(What is needed): Where the string "field" appears in a line of the data, show that line.

Data records
------------------------------

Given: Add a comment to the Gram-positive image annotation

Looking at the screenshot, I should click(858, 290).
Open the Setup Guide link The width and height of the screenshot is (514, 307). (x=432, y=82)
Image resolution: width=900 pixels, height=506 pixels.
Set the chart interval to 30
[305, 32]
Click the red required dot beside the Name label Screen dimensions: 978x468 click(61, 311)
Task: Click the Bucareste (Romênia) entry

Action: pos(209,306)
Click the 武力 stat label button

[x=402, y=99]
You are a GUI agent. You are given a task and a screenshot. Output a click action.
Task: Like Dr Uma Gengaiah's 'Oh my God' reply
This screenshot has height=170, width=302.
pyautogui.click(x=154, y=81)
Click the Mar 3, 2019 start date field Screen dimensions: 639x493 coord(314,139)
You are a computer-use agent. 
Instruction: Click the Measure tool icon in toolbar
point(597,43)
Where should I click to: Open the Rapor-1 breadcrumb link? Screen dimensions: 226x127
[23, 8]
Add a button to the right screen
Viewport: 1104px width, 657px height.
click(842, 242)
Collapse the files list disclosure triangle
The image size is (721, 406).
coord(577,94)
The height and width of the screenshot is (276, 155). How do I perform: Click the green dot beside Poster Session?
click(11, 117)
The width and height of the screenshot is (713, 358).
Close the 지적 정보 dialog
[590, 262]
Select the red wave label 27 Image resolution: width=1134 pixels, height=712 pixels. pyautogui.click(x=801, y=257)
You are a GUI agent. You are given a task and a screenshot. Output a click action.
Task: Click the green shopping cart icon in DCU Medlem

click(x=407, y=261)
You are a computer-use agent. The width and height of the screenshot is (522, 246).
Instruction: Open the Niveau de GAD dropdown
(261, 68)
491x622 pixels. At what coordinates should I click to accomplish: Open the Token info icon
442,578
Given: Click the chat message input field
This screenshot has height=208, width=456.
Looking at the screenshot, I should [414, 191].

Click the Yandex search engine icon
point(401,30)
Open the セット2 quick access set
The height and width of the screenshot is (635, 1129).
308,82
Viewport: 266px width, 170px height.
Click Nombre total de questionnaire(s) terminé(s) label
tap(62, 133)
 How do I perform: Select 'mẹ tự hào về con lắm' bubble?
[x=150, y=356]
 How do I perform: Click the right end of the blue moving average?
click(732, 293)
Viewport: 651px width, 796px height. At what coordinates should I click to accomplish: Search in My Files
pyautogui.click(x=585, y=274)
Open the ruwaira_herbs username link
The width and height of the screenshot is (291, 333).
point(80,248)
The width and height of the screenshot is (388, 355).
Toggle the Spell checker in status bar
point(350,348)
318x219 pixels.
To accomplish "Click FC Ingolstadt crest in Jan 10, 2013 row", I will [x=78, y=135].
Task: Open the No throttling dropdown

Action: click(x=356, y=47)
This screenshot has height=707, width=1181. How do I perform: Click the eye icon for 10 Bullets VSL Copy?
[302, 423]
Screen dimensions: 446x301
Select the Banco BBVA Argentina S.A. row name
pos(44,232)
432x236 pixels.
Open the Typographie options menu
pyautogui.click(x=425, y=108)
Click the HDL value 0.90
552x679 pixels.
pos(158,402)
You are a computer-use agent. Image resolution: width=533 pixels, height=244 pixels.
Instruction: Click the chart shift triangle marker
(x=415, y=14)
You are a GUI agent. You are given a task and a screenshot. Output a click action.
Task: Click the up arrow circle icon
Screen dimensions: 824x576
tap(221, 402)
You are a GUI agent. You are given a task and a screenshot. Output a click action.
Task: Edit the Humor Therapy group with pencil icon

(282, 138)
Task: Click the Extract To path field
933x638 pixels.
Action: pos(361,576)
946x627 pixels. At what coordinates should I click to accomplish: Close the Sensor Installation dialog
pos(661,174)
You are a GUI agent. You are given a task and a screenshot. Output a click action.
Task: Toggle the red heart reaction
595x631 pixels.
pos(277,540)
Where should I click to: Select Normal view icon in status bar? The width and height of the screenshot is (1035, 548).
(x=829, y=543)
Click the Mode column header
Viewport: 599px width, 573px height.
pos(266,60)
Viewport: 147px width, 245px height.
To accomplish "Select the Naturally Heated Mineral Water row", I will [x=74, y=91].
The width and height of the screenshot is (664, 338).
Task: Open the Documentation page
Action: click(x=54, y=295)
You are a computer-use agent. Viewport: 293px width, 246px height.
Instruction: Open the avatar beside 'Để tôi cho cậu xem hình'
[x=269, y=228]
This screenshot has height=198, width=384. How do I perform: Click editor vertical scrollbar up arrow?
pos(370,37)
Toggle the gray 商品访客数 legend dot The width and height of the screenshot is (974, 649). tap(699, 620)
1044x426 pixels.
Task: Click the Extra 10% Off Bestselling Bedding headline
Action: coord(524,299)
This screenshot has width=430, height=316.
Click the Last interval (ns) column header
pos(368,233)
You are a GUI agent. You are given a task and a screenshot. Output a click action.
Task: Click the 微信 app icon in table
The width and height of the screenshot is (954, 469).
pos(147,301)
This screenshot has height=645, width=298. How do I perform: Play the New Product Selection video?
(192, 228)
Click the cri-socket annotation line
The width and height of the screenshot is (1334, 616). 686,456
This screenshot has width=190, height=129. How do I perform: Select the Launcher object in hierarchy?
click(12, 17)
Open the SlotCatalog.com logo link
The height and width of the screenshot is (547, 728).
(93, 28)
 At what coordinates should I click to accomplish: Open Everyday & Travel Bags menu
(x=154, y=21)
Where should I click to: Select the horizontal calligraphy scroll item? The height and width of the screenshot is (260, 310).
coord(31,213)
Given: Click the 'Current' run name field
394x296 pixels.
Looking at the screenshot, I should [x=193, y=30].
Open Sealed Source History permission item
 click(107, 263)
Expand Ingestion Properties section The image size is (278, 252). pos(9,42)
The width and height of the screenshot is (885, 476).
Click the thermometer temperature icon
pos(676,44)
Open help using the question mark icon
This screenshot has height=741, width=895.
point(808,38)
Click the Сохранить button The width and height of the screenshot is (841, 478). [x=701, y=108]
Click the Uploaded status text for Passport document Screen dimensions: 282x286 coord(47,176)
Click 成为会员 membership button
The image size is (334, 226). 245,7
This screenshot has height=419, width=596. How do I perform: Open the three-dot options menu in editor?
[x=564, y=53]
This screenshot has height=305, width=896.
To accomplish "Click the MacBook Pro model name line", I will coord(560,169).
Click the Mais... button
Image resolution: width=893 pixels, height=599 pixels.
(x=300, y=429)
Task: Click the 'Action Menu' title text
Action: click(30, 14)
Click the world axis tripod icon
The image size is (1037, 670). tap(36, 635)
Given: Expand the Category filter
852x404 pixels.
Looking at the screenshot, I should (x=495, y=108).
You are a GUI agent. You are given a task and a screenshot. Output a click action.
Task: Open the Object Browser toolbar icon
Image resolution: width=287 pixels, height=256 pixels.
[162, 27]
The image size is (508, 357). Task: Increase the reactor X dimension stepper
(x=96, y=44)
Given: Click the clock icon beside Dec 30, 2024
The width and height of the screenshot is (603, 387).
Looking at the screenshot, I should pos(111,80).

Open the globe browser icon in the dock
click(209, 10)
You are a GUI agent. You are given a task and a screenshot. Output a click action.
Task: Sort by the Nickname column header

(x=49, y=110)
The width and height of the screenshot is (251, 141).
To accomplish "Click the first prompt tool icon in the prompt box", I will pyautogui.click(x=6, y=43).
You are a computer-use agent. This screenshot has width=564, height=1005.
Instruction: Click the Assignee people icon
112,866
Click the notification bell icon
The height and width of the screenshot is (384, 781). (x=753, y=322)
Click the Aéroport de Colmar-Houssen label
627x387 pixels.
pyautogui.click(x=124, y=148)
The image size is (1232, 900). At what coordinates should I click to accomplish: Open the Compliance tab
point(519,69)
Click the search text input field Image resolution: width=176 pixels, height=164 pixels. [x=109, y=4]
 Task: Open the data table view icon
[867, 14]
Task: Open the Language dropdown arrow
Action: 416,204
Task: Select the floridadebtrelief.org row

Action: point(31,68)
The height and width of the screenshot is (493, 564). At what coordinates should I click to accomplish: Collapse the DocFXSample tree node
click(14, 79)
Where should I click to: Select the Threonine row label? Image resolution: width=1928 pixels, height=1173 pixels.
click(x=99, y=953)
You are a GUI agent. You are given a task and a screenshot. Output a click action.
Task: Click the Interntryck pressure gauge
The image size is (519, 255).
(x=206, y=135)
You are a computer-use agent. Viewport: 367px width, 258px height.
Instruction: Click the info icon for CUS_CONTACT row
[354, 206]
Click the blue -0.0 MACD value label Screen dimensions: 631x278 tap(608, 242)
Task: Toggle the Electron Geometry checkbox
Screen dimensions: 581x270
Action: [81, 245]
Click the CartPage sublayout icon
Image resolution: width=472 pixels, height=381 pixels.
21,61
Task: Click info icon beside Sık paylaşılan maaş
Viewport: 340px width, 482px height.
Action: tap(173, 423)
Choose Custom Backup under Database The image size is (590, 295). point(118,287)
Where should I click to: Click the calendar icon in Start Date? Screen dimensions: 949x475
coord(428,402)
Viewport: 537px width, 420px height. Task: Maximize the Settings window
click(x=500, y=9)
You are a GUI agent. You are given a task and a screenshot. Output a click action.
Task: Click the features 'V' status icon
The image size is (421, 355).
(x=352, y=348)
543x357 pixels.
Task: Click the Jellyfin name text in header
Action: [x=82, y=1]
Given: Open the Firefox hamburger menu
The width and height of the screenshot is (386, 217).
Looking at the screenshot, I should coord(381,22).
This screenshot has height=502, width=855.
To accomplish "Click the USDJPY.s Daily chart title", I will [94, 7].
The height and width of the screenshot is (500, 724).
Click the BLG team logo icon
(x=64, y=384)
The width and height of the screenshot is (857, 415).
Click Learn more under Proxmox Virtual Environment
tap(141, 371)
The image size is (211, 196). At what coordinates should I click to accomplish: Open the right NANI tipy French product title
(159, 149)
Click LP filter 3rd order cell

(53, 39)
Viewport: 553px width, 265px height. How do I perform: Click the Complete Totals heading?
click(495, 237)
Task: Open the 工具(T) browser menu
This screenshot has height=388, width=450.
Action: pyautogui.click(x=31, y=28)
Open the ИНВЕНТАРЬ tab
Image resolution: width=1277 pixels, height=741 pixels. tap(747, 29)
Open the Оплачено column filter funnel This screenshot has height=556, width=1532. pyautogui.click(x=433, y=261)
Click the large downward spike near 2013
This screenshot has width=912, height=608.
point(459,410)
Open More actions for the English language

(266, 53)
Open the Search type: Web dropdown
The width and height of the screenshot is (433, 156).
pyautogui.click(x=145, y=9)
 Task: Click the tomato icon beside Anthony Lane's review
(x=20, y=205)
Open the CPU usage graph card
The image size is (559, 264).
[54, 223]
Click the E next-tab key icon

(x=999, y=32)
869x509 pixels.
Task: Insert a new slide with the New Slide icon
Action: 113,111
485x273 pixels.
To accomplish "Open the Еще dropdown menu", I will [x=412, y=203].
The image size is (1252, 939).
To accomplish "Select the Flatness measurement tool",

------------------------------

(Problem solution):
Click the Mar 3, 2019 start date field Screen dimensions: 639x493 coord(314,139)
Given: Click the chat message input field
Task: Click the Extract To path field
Given: Click the 'Current' run name field
Click the search text input field Image resolution: width=176 pixels, height=164 pixels. [x=109, y=4]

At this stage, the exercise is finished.